OK, The Deficit Problem Is Solved

Well, that was easy.  From “Health Care Spending Growth May Have Slowed Permanently,” Brian Beutler, Talking Points Memo:

“Health care spending growth has famously slowed over the past five years, significantly enough that the Congressional Budget Office recently revised its projections of Medicare and Medicaid spending over the coming decade downward by hundreds of billions of dollars.

“Now, research papers suggests the recent slowdown doesn’t just reflect temporary economic weakness, but also structural shifts in how health care is delivered and financed — possibly attributable to the Affordable Care Act — and thus might be a harbinger of a longer-term trend.

If they’re right, and the trend continues, it means workers can expect higher wages and the country’s projected medium term deficits are significantly overstated, which in turn suggests lawmakers’ continuing obsession with the current budget deficit, and deficits over the coming decade, are misguided.

“The study by Harvard researchers, featured in the latest edition of Health Affairs, finds, like all studies of this nature, that the recession and weak economy contributed significantly to the spending growth slowdown.
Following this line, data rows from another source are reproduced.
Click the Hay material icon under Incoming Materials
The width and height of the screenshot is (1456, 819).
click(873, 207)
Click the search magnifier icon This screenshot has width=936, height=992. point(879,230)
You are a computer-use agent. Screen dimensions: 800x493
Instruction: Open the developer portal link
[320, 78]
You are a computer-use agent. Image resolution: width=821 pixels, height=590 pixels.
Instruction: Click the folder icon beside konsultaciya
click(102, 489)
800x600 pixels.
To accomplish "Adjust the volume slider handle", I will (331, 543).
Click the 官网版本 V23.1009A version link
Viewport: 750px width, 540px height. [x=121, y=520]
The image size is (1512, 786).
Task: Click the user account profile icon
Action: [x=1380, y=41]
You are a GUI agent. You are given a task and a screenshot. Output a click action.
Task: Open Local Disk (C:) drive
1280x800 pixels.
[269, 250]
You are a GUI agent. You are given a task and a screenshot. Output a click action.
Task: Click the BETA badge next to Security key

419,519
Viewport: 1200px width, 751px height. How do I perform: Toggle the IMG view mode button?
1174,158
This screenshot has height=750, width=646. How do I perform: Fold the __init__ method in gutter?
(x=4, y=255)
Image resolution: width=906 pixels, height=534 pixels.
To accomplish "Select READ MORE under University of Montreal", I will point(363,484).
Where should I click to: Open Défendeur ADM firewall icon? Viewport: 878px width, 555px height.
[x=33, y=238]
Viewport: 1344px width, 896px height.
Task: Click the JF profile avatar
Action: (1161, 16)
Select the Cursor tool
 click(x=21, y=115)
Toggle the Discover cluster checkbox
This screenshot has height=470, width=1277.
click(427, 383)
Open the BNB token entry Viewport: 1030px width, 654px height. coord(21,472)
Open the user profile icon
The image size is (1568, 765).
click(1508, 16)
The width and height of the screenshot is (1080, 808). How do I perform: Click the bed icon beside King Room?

Less generous benefits, resulting in higher out-of-pocket costs, accounted for 20 percent of it. Faced with less generous coverage and less disposable income, people consumed fewer health services.

“But the good news is that spending growth also slowed among those whose health benefits haven’t changed, including Medicare patients. And that suggests a more enduring trend.

“’Our findings suggest cautious optimism that the slowdown in the growth of health spending may persist — a change that, if borne out, could have a major impact on US health spending projections and fiscal challenges facing the country,’ the authors write.

“In a related article, health care economist David Cutler attributes the majority of the slowdown to fundamental changes — including perhaps slowing technological and pharmaceutical innovation, and increased efficiency among providers. If current trends continue, he concludes, then over the next 10 years ‘public-sector health care spending will be as much as $770 billion less than predicted. Such lower levels of spending would have an enormous impact on the US economy and on government and household finances.'”

Stick that in your pipe and smoke it, Paul Ryan!

Of course, that money will probably be spent on more war(s).